# Task:
Please output the records below word for word and omit the pictures.

===== Records for processing

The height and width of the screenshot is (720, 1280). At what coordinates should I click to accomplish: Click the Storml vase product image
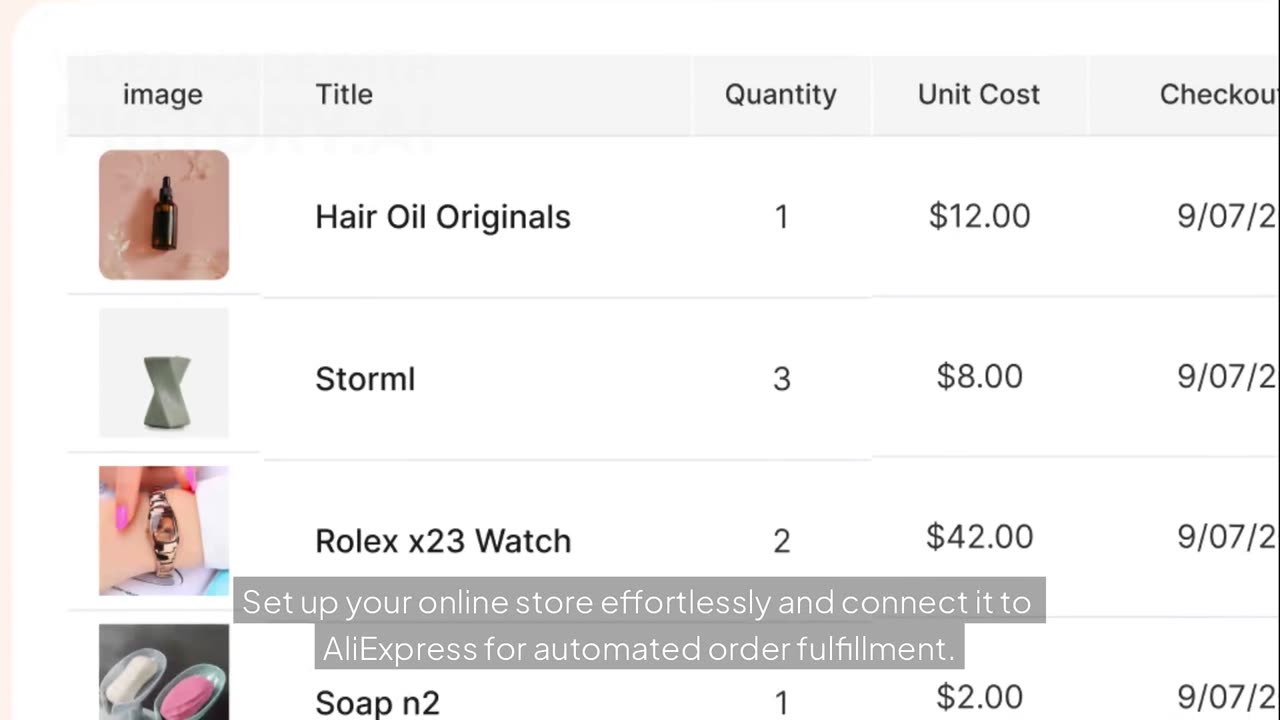(164, 373)
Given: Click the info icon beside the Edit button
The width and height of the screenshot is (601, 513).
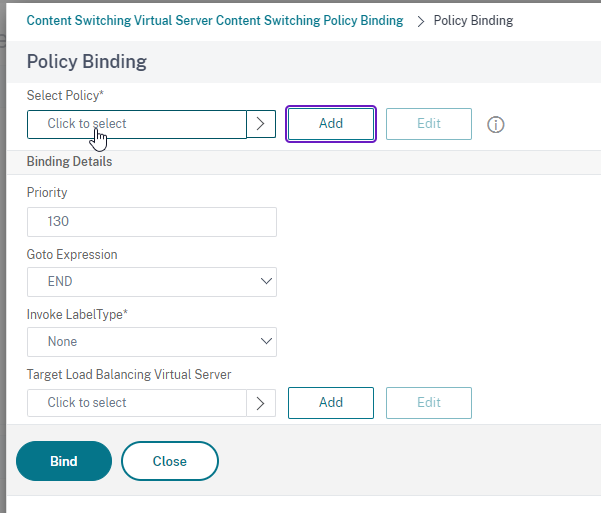Looking at the screenshot, I should [x=496, y=125].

==========

# Response to the task:
The height and width of the screenshot is (720, 1280). At what coordinates should I click to accomplish: Click the Storml vase product image
(164, 373)
Given: Click the info icon beside the Edit button
The width and height of the screenshot is (601, 513).
Looking at the screenshot, I should [x=496, y=125].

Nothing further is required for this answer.